Directions for this task: Report every line in the listing that contains the string "left".

*** Source data ***

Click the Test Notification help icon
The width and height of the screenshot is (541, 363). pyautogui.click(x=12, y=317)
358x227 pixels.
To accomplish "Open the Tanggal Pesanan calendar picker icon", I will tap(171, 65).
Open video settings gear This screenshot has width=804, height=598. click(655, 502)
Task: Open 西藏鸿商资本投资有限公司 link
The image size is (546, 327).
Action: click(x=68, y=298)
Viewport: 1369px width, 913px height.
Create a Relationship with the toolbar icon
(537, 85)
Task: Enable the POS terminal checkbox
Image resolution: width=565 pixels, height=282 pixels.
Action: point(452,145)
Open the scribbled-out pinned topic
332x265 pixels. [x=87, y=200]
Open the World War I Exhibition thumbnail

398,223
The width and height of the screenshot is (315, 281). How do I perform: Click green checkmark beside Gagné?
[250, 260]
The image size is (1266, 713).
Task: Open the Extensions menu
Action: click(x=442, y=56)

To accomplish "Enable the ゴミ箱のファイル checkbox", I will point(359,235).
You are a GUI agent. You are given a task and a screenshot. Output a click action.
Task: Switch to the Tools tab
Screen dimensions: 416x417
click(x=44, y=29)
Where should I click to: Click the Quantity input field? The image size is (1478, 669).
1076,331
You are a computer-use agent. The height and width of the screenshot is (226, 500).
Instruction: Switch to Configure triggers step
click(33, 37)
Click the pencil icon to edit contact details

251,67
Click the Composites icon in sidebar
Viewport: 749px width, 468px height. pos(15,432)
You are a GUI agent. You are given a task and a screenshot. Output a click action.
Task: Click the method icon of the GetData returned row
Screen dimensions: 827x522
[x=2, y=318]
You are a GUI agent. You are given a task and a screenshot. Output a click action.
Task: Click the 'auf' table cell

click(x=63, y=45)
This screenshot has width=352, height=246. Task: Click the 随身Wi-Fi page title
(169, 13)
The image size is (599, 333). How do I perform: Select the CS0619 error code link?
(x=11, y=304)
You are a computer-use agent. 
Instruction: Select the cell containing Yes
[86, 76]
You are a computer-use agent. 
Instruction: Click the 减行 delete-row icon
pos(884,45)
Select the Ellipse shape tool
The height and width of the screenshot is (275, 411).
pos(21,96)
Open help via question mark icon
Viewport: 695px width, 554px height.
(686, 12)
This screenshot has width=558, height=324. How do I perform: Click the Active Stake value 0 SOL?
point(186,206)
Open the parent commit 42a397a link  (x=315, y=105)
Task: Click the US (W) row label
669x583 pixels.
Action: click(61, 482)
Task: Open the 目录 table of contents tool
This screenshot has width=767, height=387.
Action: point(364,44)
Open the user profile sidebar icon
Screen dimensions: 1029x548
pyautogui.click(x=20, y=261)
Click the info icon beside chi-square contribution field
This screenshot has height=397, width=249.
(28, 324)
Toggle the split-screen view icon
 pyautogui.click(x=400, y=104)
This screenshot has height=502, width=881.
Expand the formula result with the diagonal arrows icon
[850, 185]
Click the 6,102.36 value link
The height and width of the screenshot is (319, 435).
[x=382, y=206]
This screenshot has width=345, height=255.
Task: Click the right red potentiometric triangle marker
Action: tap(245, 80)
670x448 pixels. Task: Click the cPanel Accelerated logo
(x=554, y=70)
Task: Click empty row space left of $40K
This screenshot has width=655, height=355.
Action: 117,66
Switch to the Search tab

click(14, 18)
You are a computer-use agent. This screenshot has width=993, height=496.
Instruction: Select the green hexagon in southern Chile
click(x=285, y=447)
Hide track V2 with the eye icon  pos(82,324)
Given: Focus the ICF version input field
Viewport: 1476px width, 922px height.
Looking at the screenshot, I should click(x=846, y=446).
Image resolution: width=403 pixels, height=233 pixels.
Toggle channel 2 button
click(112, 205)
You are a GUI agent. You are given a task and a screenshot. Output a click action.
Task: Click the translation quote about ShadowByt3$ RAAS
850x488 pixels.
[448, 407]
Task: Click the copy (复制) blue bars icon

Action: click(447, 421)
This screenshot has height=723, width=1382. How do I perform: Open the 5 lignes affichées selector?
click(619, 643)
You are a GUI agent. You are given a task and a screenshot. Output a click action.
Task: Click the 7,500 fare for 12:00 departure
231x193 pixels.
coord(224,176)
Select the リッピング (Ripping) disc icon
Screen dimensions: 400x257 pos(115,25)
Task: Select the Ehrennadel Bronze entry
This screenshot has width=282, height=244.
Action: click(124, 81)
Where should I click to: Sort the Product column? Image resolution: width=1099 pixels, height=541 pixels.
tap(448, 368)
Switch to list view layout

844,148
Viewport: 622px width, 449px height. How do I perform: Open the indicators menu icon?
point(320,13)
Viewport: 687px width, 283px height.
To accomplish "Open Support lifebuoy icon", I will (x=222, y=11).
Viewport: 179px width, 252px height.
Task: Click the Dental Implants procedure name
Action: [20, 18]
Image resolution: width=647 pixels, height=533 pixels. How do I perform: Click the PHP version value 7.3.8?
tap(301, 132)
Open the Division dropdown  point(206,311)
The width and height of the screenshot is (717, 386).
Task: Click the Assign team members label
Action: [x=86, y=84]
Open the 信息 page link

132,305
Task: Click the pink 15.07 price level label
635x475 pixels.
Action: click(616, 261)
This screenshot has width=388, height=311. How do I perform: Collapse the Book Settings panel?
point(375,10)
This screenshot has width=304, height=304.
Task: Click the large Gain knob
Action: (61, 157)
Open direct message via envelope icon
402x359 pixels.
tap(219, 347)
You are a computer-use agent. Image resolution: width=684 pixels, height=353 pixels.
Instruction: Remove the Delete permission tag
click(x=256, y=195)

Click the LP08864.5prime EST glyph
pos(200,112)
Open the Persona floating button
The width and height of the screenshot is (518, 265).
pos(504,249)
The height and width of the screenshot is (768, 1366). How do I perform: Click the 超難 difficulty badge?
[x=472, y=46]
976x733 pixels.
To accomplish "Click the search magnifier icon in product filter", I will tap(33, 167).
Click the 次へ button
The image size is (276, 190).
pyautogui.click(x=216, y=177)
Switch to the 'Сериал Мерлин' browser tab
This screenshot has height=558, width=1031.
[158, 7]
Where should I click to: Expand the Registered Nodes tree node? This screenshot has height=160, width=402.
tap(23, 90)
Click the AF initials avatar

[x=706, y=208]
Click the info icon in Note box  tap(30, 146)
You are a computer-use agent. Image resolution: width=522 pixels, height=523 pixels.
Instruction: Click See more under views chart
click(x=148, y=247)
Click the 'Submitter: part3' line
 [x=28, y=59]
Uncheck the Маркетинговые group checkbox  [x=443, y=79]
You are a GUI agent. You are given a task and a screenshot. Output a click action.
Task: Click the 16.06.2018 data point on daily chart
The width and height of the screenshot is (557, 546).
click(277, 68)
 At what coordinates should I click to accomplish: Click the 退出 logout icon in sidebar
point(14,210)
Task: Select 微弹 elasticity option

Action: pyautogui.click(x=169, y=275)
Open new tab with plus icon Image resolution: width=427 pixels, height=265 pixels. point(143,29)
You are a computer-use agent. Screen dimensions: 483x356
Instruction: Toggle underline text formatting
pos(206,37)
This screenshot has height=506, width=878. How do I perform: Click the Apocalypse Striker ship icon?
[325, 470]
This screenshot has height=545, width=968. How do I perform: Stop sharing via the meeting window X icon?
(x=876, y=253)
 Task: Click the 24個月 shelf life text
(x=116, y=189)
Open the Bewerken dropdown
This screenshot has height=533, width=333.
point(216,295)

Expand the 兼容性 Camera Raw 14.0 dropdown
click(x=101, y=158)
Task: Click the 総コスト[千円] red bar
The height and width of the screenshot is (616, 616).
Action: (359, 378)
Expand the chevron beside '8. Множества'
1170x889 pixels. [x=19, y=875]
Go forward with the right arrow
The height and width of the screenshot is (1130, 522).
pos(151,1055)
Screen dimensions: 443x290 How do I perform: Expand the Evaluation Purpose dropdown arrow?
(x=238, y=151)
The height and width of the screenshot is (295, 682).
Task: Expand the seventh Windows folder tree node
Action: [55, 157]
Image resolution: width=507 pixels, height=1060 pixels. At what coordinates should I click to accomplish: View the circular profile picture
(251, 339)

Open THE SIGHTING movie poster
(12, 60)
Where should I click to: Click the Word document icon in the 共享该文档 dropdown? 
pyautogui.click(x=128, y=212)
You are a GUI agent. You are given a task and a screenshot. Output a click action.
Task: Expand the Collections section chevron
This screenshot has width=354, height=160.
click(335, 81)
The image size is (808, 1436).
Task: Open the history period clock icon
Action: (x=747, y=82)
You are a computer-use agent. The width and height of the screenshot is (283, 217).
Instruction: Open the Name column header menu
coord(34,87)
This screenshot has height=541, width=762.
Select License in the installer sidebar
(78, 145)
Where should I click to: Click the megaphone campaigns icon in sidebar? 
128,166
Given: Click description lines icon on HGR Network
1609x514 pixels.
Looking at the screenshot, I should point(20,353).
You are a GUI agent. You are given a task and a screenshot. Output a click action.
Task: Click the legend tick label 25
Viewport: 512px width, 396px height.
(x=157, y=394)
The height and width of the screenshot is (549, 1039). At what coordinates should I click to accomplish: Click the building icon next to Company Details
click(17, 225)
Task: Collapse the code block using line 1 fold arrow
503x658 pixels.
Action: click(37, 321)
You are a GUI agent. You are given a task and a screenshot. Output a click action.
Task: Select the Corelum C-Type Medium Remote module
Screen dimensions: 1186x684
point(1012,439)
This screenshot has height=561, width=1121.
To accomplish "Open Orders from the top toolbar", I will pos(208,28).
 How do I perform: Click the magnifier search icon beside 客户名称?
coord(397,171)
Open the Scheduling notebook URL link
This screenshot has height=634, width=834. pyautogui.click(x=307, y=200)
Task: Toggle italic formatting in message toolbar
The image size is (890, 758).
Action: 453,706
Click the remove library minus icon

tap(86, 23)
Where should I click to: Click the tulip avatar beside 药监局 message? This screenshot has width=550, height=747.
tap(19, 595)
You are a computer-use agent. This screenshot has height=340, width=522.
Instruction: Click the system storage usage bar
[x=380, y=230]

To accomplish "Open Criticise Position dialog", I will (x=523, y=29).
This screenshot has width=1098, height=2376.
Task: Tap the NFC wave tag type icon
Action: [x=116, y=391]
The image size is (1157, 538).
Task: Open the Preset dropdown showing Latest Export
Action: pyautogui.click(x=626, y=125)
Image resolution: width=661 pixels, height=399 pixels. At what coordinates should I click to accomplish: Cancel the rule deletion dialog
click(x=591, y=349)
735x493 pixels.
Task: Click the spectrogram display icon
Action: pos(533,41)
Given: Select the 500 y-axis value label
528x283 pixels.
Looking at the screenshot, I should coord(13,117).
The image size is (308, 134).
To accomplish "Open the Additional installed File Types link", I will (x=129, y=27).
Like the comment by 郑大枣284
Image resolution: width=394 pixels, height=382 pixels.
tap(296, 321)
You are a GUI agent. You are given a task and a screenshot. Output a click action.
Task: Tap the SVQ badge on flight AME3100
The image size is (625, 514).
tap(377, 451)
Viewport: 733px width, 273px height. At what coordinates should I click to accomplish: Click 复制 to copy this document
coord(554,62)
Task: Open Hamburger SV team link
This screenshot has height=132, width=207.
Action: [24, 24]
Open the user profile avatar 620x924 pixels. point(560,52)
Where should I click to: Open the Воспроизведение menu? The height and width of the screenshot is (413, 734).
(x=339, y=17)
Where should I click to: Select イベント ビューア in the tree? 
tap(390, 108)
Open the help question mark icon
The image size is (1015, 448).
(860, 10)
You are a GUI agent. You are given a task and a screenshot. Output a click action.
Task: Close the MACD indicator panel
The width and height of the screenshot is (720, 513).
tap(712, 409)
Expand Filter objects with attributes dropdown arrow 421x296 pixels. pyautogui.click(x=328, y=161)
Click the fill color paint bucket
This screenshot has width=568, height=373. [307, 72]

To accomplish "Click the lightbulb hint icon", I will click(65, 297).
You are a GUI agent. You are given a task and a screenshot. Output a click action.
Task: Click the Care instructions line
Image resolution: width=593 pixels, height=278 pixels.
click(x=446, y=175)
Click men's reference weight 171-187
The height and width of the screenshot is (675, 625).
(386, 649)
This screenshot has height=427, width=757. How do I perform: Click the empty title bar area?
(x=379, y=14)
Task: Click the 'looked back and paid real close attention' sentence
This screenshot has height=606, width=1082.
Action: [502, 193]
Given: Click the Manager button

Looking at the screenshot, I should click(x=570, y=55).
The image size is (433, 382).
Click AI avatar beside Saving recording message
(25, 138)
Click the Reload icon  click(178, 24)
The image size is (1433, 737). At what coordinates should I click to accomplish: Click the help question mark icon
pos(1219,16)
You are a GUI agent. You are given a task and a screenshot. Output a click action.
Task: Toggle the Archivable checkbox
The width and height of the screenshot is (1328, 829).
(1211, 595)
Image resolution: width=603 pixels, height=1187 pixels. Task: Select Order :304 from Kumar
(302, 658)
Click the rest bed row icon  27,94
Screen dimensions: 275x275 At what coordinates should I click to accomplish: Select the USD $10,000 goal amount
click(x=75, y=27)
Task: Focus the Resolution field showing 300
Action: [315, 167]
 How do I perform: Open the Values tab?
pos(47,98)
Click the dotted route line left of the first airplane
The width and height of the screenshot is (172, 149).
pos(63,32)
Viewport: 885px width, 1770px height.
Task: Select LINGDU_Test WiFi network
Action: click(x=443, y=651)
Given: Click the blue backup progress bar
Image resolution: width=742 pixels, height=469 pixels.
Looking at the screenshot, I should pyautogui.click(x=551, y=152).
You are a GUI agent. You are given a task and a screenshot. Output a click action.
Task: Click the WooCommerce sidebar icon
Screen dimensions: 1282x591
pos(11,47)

*** End of Source data ***

Exercise result:
Task: Click empty row space left of $40K
Click the dotted route line left of the first airplane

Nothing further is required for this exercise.